(Dataset entries)
———
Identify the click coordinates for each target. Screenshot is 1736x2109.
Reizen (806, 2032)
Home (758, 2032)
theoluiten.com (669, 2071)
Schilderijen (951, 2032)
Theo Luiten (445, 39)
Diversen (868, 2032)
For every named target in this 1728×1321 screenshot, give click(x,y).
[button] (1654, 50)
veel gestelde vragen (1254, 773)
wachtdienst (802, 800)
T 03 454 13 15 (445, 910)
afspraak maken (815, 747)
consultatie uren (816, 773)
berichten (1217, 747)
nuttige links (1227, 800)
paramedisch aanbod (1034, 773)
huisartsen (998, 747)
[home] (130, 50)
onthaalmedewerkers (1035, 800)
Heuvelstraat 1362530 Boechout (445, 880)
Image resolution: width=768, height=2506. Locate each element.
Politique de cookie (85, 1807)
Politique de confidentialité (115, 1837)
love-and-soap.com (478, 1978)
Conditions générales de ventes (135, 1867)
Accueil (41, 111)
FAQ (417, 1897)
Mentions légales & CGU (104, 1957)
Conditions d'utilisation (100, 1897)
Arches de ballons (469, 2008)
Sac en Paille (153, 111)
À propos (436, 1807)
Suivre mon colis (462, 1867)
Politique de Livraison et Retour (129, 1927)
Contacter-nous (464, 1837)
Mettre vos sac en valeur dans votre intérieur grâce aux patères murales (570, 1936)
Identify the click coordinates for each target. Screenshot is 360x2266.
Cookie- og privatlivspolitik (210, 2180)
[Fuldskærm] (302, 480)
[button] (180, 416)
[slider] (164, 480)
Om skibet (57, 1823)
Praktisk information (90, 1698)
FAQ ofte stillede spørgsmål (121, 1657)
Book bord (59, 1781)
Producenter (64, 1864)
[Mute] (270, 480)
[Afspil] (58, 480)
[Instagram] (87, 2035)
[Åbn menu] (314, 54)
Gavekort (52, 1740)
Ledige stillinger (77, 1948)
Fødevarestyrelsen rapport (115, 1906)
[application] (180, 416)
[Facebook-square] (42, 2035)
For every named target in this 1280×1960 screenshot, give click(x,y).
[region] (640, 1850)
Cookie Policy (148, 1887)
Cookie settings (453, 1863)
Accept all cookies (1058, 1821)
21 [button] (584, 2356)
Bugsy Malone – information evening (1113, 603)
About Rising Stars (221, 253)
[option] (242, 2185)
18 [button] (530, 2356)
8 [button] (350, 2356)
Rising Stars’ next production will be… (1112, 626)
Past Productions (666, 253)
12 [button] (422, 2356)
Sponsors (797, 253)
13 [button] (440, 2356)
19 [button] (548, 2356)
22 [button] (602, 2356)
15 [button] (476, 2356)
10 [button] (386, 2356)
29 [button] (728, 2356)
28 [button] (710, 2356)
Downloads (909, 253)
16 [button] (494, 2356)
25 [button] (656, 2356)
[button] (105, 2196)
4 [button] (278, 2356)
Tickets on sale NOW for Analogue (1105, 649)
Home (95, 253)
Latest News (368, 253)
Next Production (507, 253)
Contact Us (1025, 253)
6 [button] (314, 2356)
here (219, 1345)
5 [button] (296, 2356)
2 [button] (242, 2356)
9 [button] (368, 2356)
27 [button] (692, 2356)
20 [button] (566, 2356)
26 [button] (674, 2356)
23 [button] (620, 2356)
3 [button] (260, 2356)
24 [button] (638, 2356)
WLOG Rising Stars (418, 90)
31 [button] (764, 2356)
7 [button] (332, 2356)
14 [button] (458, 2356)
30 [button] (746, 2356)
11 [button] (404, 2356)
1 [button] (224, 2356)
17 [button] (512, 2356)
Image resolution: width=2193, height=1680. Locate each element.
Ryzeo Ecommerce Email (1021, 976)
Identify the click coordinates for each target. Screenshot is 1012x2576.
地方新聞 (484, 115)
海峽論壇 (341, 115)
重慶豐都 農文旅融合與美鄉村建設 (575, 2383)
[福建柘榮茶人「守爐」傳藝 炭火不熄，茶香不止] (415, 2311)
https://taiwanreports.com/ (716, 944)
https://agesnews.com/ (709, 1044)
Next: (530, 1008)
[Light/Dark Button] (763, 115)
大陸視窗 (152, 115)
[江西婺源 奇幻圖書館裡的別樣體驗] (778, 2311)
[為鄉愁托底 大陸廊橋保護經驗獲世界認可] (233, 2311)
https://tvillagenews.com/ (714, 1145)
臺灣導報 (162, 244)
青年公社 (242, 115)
———
Return, unchanged, the run of lines above that opens with the line containing "Heuvelstraat 1362530 Boechout (445, 880)" and closes with the line containing "Suivre mon colis (462, 1867)". Include both.

## [Answer space]
Heuvelstraat 1362530 Boechout (445, 880)
Image resolution: width=768, height=2506. Locate each element.
Politique de cookie (85, 1807)
Politique de confidentialité (115, 1837)
love-and-soap.com (478, 1978)
Conditions générales de ventes (135, 1867)
Accueil (41, 111)
FAQ (417, 1897)
Mentions légales & CGU (104, 1957)
Conditions d'utilisation (100, 1897)
Arches de ballons (469, 2008)
Sac en Paille (153, 111)
À propos (436, 1807)
Suivre mon colis (462, 1867)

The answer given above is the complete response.